» **ENTRIES SUPPLIED**
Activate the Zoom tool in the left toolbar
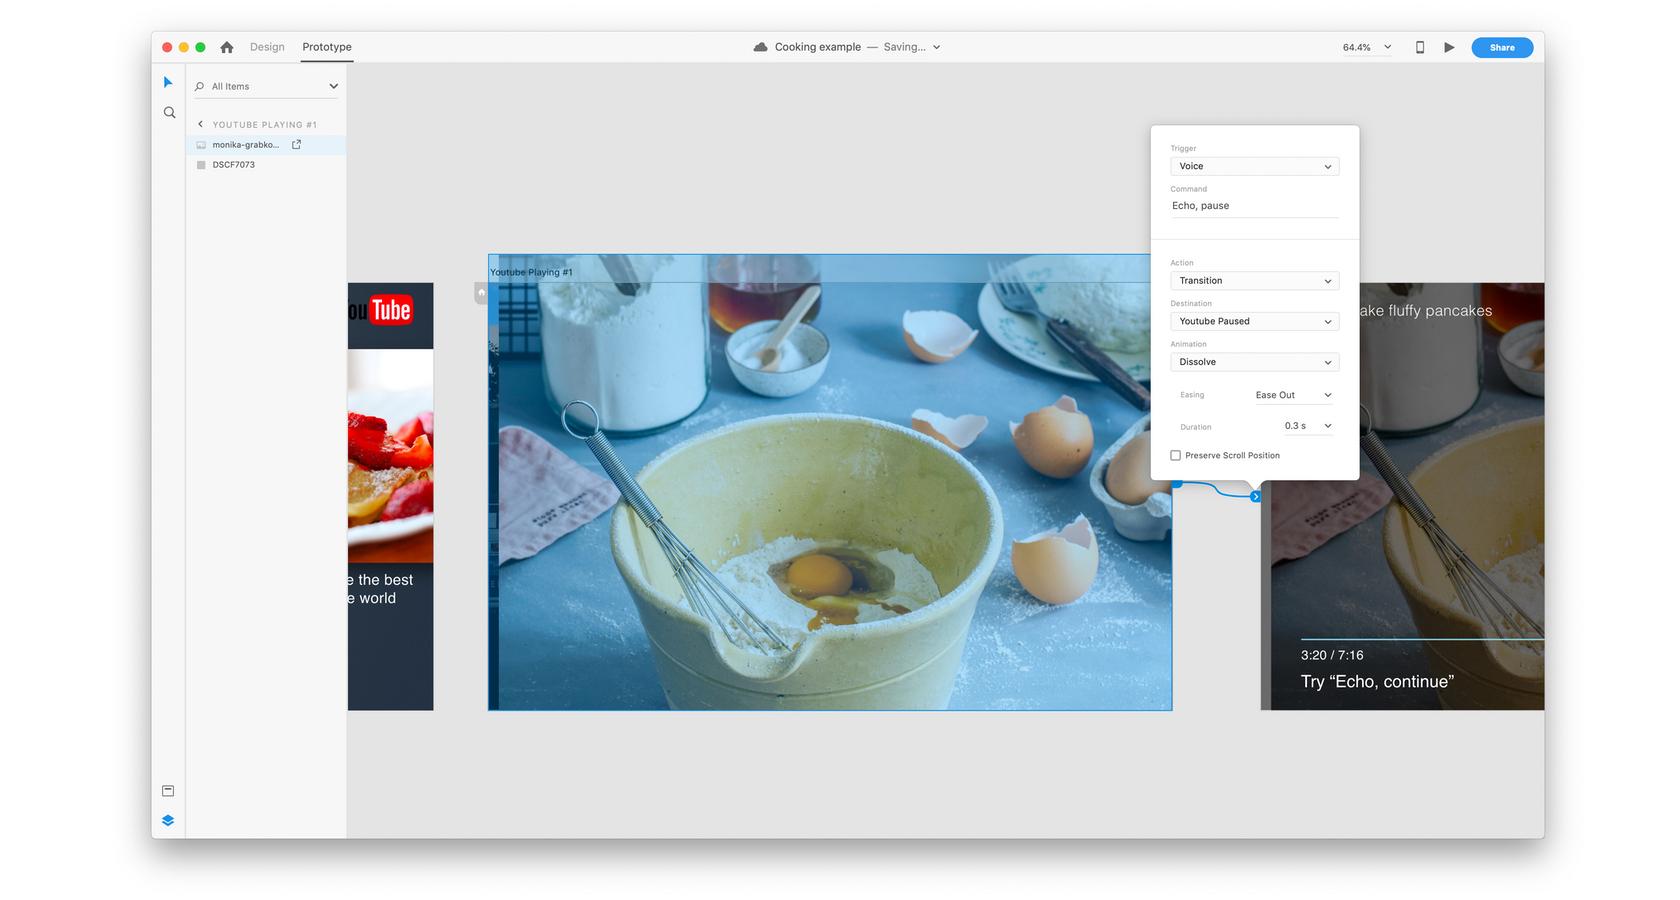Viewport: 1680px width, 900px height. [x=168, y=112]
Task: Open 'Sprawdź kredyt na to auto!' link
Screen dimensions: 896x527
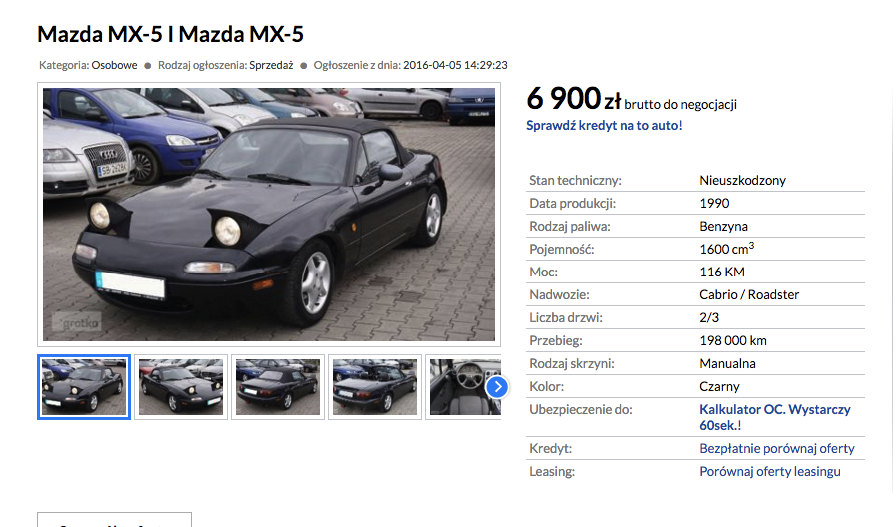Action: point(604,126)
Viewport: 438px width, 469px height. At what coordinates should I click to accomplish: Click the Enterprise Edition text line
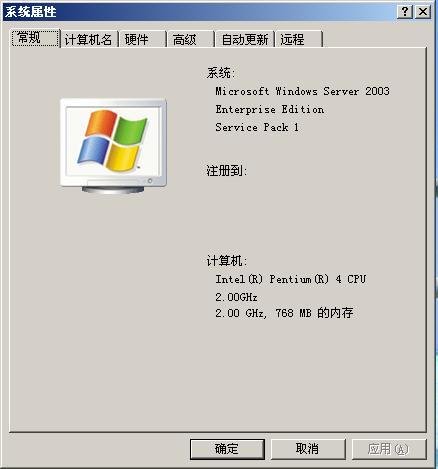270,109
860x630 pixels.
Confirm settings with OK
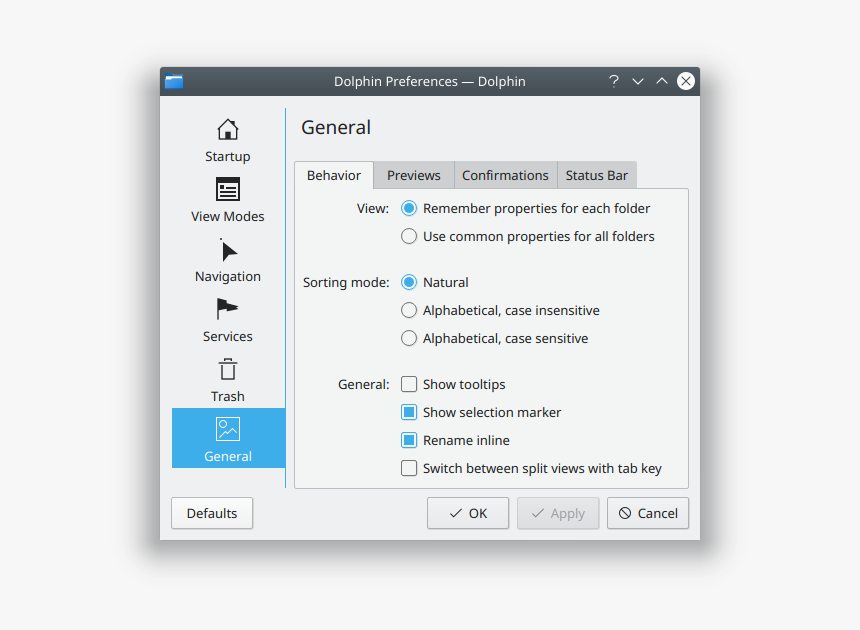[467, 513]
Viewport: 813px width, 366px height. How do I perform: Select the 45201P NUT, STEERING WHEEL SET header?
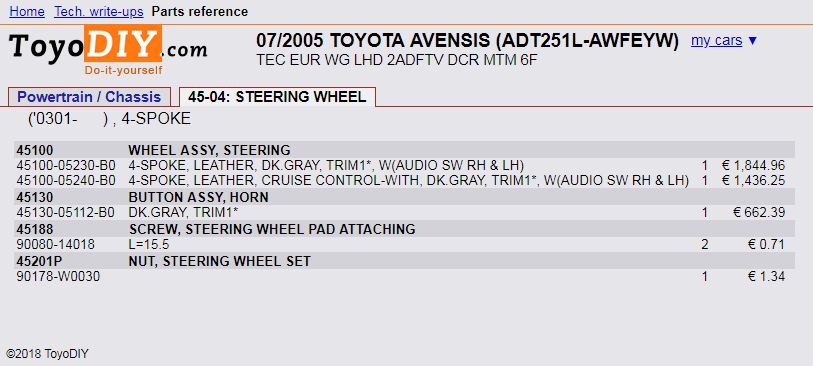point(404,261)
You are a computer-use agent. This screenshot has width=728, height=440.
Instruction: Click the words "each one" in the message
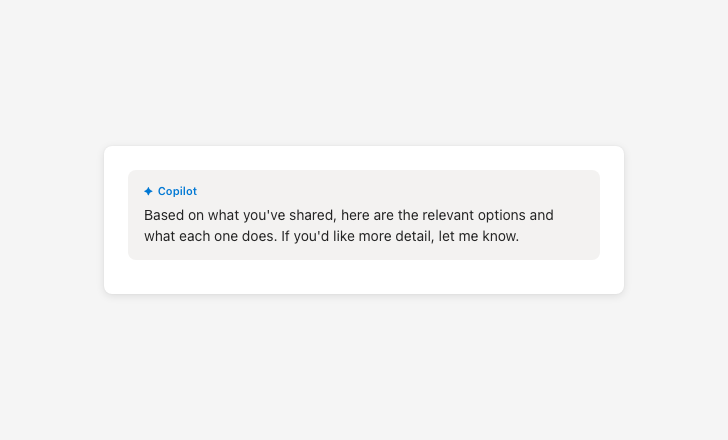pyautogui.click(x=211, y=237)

==

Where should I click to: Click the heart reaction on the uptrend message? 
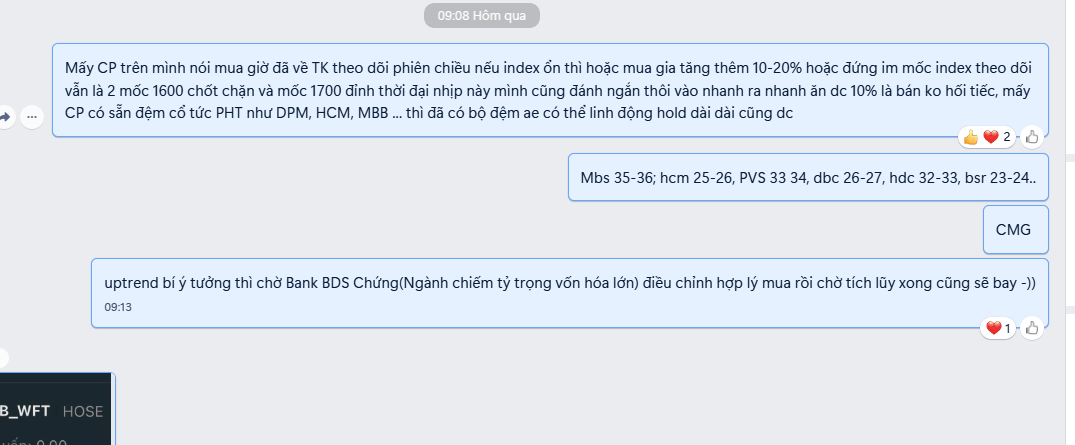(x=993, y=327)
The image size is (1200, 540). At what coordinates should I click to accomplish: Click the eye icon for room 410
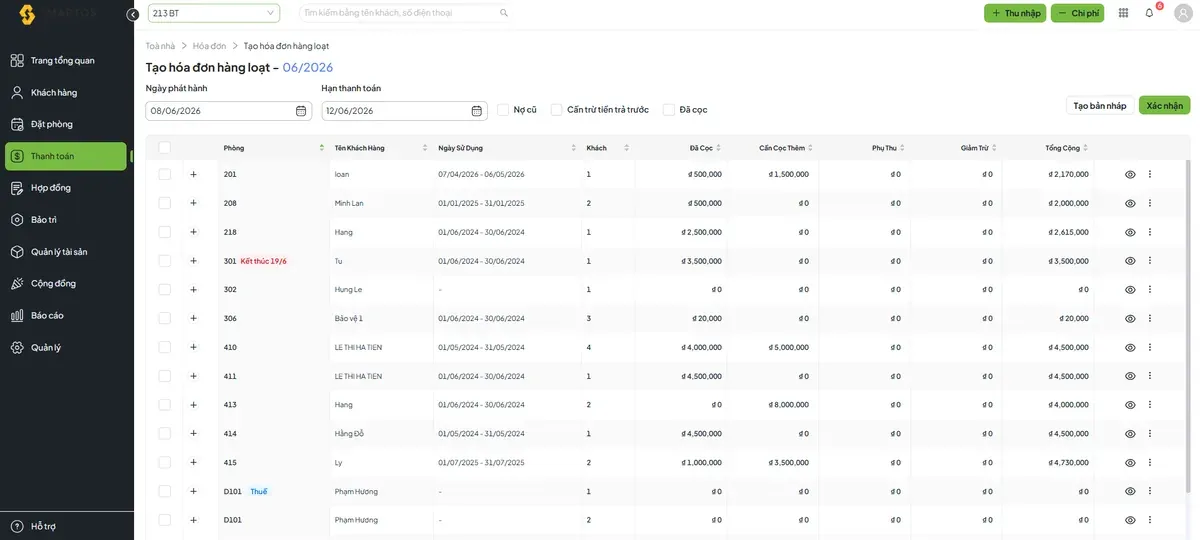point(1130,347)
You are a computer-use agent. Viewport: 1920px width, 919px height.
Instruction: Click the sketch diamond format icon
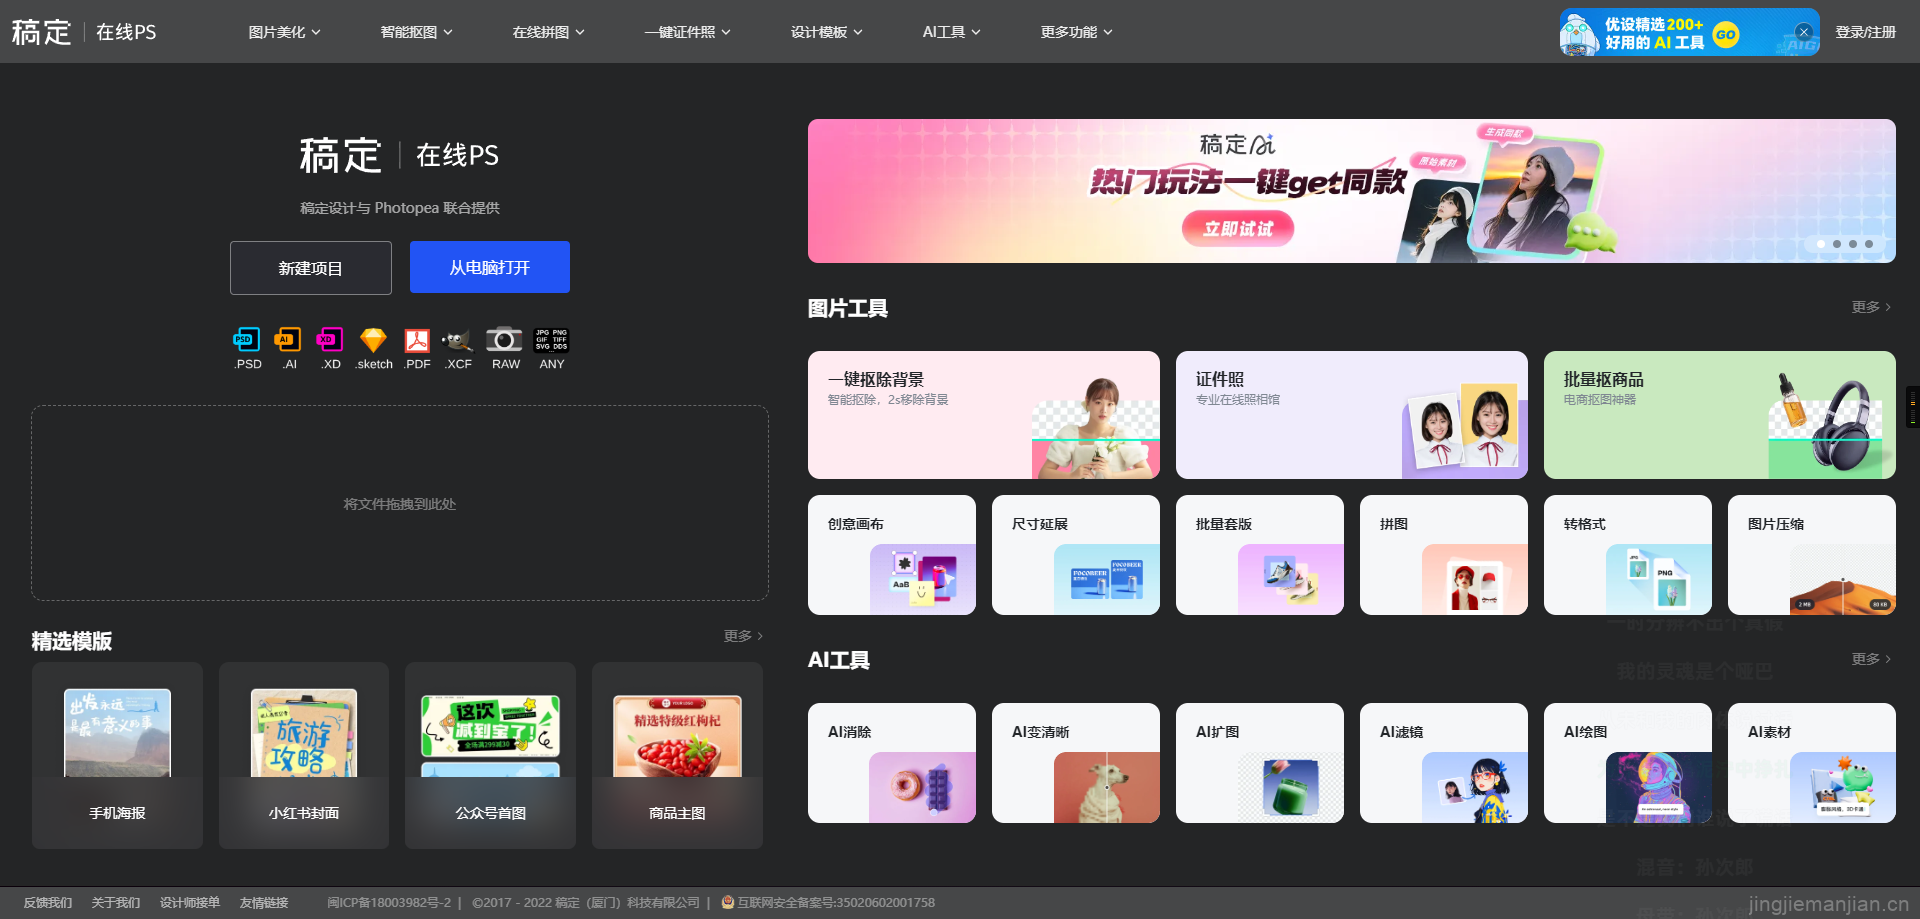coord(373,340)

...

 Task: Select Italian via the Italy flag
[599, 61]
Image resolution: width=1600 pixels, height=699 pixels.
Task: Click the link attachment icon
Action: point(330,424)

» **WHAT IS EXPECTED**
Copy out the stretch from the line containing "You are a computer-use agent. This" through the line containing "pyautogui.click(x=211, y=237)", requests included, and shift every coordinate in the answers by -77. Leave the pictures out.

» **THE REPLY**
You are a computer-use agent. This screenshot has width=728, height=440.
Instruction: Click the words "each one" in the message
pyautogui.click(x=134, y=160)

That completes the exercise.